• [Directions for this task]:
Repeat exactly, and only, the lines below starting at the line that contains "Мне еще не исполнилось 18 лет (833, 657)" and ending at the line that contains "[Ouvrir le menu] (16, 129)", inclusive of both.
|---|
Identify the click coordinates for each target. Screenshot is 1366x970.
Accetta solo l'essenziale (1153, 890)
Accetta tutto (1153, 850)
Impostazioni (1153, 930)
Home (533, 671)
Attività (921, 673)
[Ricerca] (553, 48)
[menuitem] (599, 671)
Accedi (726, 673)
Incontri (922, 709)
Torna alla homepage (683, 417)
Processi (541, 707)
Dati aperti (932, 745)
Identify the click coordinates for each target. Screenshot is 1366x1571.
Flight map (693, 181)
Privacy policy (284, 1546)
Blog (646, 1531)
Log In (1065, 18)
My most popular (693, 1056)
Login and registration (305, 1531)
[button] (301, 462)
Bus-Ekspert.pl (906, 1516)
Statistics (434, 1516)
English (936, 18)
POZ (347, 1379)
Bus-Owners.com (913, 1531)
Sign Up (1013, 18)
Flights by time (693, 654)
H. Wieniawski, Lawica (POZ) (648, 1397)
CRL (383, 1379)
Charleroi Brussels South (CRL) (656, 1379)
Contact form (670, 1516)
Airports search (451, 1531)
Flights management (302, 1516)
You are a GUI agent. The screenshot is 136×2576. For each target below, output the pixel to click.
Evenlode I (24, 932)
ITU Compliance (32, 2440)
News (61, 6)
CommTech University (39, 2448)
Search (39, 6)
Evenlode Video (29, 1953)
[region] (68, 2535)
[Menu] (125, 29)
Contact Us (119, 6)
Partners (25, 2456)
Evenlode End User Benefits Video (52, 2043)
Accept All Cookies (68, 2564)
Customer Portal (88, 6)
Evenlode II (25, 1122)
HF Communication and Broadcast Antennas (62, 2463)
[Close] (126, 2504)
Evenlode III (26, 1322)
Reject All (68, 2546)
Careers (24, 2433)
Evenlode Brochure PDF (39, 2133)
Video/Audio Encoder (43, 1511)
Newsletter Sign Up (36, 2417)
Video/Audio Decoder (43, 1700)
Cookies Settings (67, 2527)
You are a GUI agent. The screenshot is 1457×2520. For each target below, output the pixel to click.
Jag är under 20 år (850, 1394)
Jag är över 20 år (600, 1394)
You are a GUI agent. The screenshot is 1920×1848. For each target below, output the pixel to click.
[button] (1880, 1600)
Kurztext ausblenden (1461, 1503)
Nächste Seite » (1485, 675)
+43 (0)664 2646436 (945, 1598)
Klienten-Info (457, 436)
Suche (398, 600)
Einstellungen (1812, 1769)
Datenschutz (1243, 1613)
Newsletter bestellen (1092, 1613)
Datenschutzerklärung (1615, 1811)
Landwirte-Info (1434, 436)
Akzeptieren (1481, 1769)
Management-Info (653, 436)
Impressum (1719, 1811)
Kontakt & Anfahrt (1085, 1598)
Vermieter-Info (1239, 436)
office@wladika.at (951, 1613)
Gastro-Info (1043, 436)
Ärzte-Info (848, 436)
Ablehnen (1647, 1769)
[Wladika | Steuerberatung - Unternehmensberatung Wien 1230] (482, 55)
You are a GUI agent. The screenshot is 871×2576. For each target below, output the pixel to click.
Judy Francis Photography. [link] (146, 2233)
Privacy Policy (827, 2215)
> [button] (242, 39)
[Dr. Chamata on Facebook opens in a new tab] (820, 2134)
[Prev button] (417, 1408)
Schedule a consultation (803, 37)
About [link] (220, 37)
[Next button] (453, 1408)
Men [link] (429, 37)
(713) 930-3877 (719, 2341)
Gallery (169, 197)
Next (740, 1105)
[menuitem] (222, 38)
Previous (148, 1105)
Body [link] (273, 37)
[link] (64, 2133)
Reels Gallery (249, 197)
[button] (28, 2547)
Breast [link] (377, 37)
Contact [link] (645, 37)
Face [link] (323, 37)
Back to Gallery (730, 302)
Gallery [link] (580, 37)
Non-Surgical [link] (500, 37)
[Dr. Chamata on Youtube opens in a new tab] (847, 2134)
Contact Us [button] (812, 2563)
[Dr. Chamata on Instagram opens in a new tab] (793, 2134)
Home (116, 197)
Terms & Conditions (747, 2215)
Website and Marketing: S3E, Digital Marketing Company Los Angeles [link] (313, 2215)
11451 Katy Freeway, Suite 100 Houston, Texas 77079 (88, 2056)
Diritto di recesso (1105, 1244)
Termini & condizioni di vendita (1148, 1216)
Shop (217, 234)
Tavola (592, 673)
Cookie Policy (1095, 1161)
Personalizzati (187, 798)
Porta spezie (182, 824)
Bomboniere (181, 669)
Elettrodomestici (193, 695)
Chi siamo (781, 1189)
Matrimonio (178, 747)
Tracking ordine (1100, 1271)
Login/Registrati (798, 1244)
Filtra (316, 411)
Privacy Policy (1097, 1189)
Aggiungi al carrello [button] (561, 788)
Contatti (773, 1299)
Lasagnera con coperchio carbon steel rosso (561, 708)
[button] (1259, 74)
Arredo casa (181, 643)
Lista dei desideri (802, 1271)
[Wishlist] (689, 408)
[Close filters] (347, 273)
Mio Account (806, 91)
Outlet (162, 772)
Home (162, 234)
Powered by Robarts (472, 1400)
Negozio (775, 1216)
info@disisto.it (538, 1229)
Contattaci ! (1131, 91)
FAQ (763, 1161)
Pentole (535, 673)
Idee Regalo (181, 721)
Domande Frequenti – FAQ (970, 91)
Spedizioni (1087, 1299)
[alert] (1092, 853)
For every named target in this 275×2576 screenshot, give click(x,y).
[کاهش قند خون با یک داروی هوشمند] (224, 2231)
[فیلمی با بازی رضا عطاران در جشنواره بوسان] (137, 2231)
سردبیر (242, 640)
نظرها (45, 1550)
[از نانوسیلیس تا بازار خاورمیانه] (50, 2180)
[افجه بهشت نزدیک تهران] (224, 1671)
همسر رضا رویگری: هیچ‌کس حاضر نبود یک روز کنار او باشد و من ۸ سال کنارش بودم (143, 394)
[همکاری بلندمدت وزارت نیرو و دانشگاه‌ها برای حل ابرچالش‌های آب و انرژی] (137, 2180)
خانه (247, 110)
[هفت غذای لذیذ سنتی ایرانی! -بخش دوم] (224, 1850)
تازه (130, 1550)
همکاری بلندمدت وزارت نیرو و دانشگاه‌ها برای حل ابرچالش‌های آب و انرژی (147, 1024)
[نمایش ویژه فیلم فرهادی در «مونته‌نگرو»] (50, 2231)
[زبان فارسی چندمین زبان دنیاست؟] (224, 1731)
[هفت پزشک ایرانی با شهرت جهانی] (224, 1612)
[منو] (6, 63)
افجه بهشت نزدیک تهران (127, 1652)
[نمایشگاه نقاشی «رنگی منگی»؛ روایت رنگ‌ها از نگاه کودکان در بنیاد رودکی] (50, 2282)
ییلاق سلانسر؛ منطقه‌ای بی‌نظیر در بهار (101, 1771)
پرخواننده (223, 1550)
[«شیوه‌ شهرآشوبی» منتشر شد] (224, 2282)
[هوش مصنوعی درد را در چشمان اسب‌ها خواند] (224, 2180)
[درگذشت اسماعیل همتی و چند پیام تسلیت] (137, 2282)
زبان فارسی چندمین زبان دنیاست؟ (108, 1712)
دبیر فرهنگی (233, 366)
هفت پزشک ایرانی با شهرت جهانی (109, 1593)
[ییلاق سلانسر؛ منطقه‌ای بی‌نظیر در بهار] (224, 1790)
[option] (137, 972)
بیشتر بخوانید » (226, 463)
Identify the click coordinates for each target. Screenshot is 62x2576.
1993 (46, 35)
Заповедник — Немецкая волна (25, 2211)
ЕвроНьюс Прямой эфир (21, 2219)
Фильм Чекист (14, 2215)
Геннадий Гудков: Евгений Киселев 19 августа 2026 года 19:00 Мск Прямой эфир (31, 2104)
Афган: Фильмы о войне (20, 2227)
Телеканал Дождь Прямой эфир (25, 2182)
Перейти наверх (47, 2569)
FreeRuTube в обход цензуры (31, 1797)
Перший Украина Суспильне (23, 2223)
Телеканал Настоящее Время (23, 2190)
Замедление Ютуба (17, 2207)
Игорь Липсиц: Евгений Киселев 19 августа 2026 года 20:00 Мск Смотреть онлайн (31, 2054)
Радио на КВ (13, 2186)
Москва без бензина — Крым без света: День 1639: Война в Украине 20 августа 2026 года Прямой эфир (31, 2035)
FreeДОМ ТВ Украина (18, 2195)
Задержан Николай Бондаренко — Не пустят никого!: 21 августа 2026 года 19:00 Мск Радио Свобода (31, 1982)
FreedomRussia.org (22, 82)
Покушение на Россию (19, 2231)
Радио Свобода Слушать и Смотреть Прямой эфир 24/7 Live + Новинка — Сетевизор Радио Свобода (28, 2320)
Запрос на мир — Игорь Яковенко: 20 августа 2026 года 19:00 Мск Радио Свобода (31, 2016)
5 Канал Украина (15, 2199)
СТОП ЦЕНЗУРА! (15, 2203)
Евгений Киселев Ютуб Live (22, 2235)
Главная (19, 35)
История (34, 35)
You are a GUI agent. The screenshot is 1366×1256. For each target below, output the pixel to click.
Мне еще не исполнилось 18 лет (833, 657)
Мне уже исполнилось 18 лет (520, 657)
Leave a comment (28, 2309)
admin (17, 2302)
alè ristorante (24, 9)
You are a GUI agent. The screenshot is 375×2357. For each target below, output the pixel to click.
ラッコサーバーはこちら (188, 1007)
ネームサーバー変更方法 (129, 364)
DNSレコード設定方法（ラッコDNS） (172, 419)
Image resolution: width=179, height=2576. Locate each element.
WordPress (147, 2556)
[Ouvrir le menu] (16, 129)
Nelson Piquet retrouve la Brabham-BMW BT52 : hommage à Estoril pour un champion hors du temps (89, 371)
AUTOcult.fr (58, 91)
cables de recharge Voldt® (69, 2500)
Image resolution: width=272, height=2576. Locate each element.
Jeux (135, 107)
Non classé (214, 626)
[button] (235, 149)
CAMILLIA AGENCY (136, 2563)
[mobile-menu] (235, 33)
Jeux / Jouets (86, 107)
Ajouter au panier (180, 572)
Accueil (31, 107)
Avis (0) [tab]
|---|
• [Output of the exercise]:
Мне еще не исполнилось 18 лет (833, 657)
Мне уже исполнилось 18 лет (520, 657)
Leave a comment (28, 2309)
admin (17, 2302)
alè ristorante (24, 9)
You are a GUI agent. The screenshot is 375×2357. For each target below, output the pixel to click.
ラッコサーバーはこちら (188, 1007)
ネームサーバー変更方法 (129, 364)
DNSレコード設定方法（ラッコDNS） (172, 419)
Image resolution: width=179, height=2576. Locate each element.
WordPress (147, 2556)
[Ouvrir le menu] (16, 129)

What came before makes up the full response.